====== Supplied information
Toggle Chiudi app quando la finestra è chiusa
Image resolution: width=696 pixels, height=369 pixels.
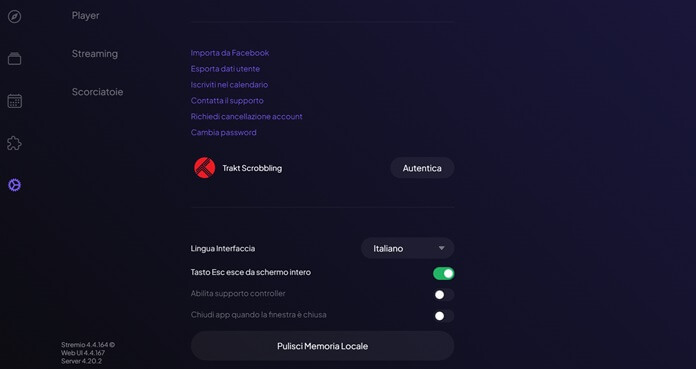443,316
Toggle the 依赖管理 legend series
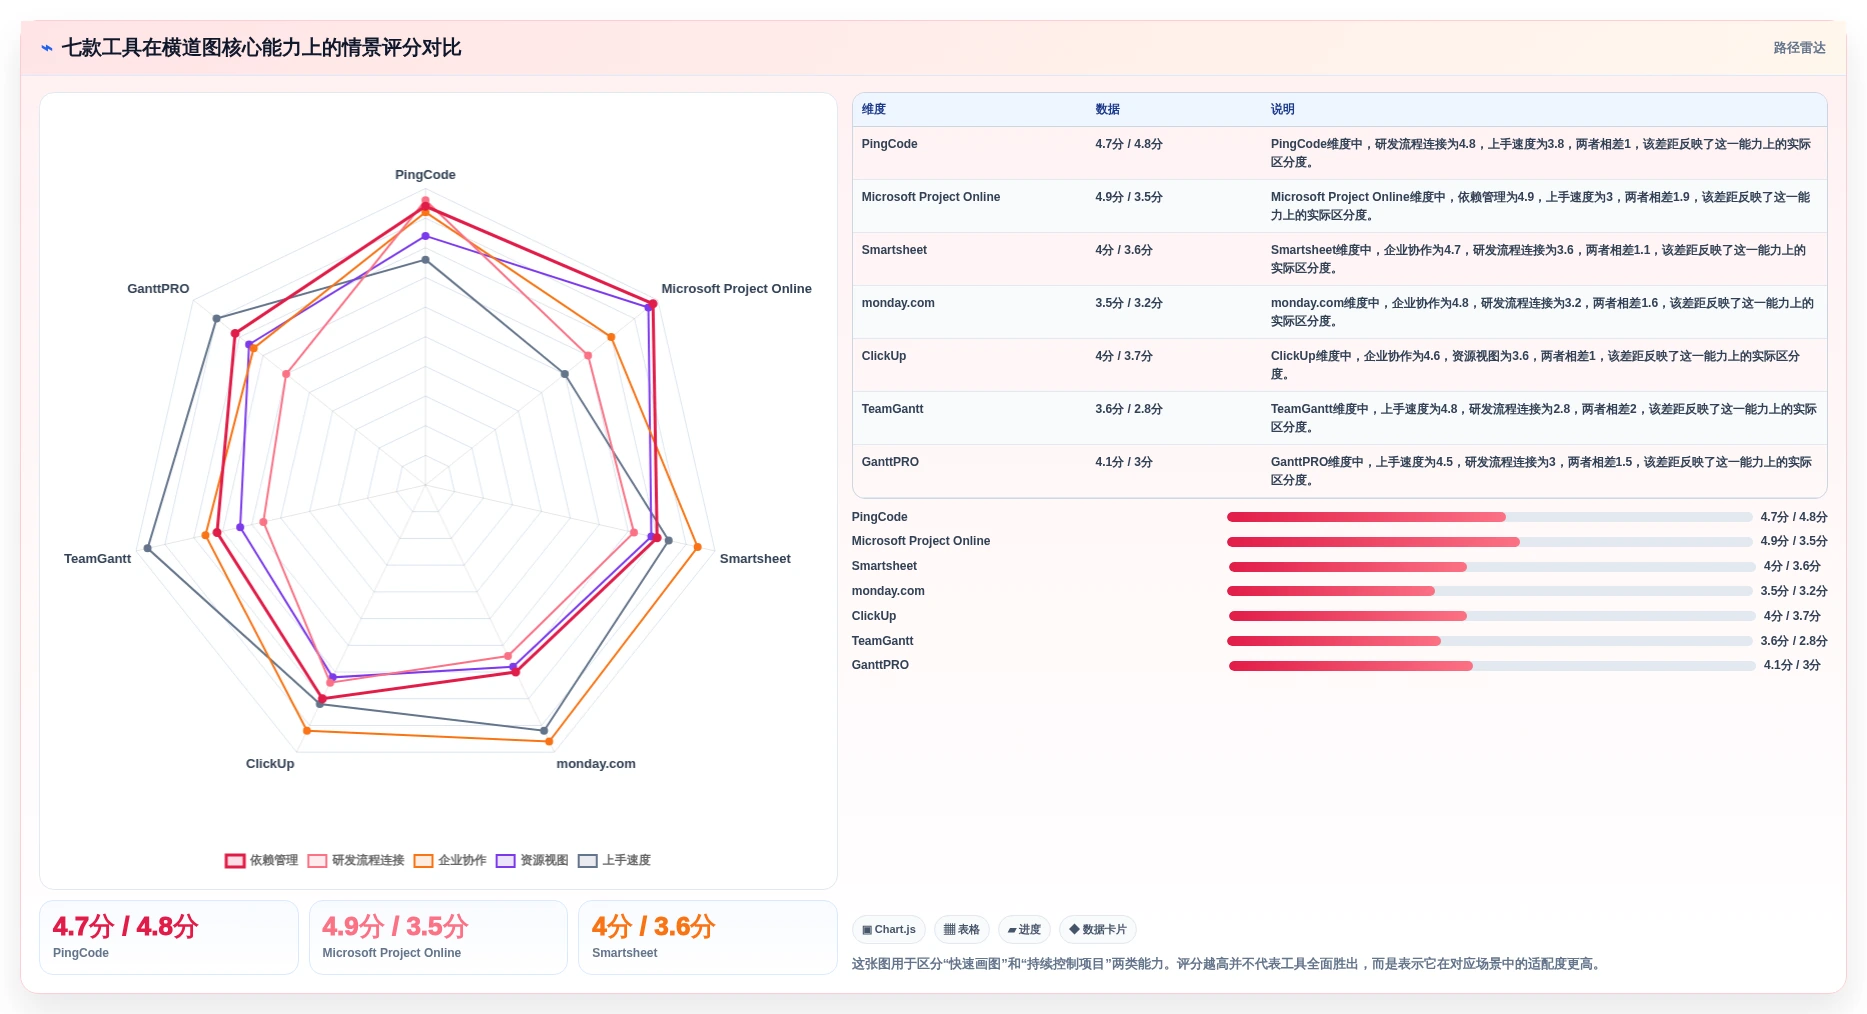Viewport: 1867px width, 1014px height. point(262,860)
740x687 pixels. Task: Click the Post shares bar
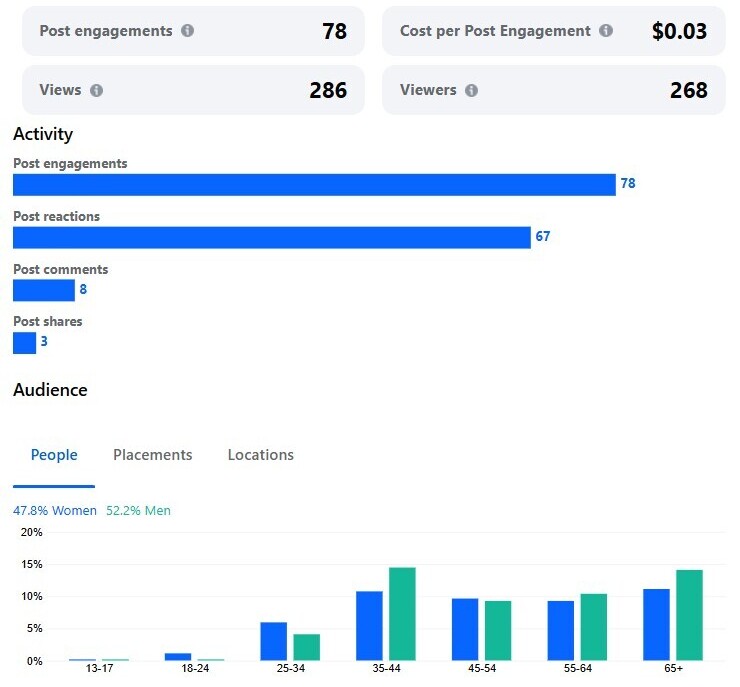click(24, 343)
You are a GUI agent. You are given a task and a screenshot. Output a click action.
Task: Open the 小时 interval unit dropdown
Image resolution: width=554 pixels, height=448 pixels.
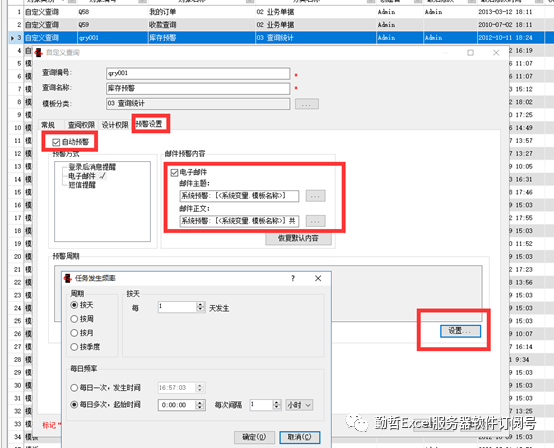point(299,405)
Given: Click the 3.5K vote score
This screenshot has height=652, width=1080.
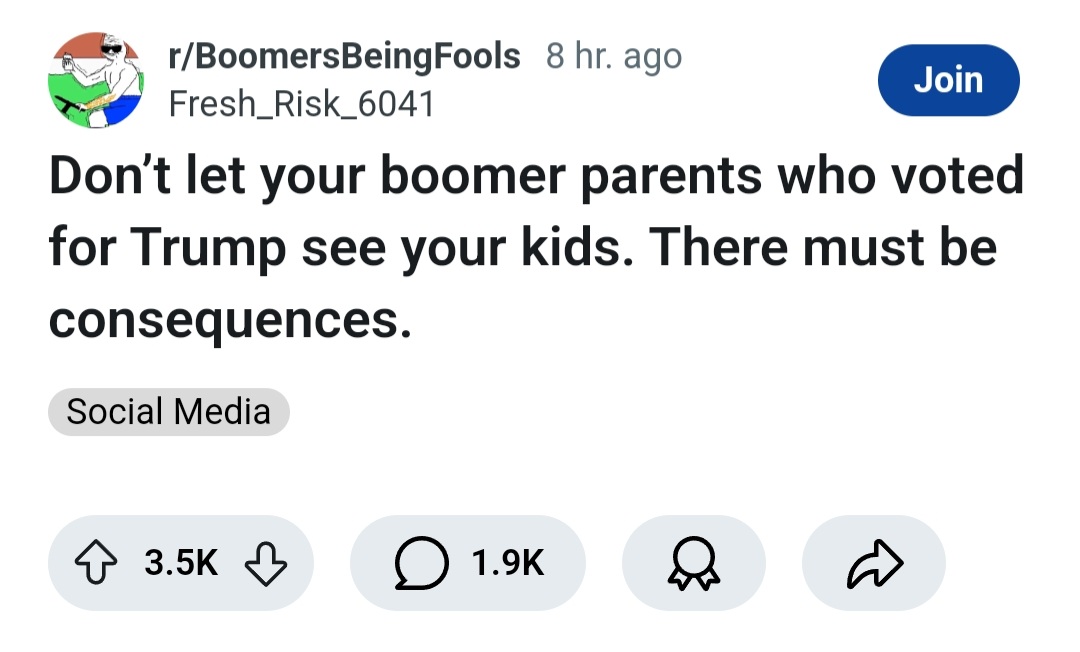Looking at the screenshot, I should pyautogui.click(x=181, y=563).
============
▶ **What you will do**
Starting at the line that contains "You are a GUI", please write out each line through the last line of the data, both ends included, and keep pictures out of the copy.

▶ **Completed task**
You are a GUI agent. You are given a task and a screenshot. Output a click action.
Task: Open the 小时 interval unit dropdown
Image resolution: width=554 pixels, height=448 pixels.
point(299,405)
Given: Click the 3.5K vote score
This screenshot has height=652, width=1080.
Looking at the screenshot, I should pyautogui.click(x=181, y=563).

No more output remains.